The 2020 Exchange vulnerability is caused by an Exchange Control Panel web app issue in Exchange 2019. The problem revolves around cryptographic keys, specifically that it doesn’t make a new key at install time. If a malicious user has access to the default keys, they can cause Exchange to decrypt their data. This can create a Remote Code Execution as SYSTEM- the highest permission level on the server.

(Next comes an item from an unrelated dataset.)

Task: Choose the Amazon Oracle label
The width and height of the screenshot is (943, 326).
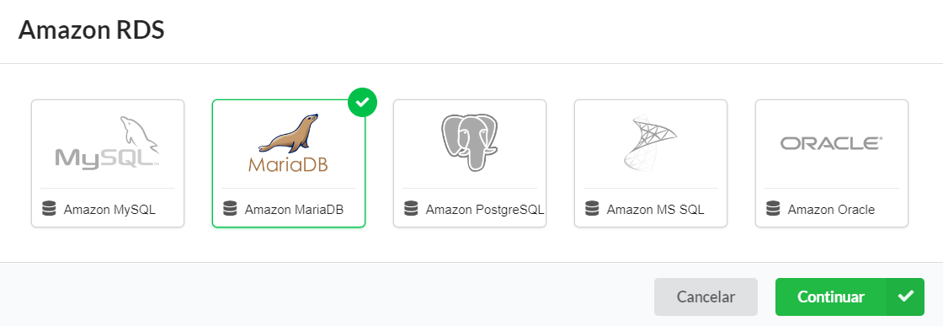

The 2021 Exchange vulnerabilities, on the other hand, are part of an attack chain. First, it would gain access to an Exchange Server either with stolen passwords or by using the previously undiscovered vulnerabilities to disguise itself as someone who would have access. Second, it would create what’s called a web shell to control the compromised server remotely. Third, it would use that remote access- run from the U.S.-based private servers to steal data from an organization’s network.

MobileIron

MobileIron provides many services dealing with Mobile Management. Researchers  discovered a vulnerability in the MobileIron Core product that could allow a malicious user to execute their code without authentication. After confirming the vulnerability, MobileIron expanded its review and discovered several other products that also had this issue.

Pulse Secure

Pulse Secure’s Connect Secure is a form of SSL VPN, as we’ve seen multiple times already on this list. The 2019 vulnerability could allow an unauthenticated user to read files traveling across the VPN, gain access to plain text credentials, and execute commands on clients as they connect to the VPN server. 2021 vulnerabilities potentially allow for unauthenticated users to run their code on the VPN Gateway itself with root-level access.

 Telerik

Telerik’s UI for ASP.NET AJAX allows for the rapid creation and deployment of web forms. This vulnerability is similar in concept to the Exchange decryption vulnerability. If the malicious user can access the encryption keys, either through another vulnerability or via other means, they can run their code on the server.

 VMWare

VMWare allows for the running of Virtual Machines on top of Host Operating Systems, with vSphere being their primary management interface. The first vulnerability is due to input validation not being present on a plugin enabled by default. Because of this, a user can run their code on the Host OS.  The second vulnerability also deals with plugins, but differently it would allow the user to perform whatever actions the affected plugins could normally do, but without authentication.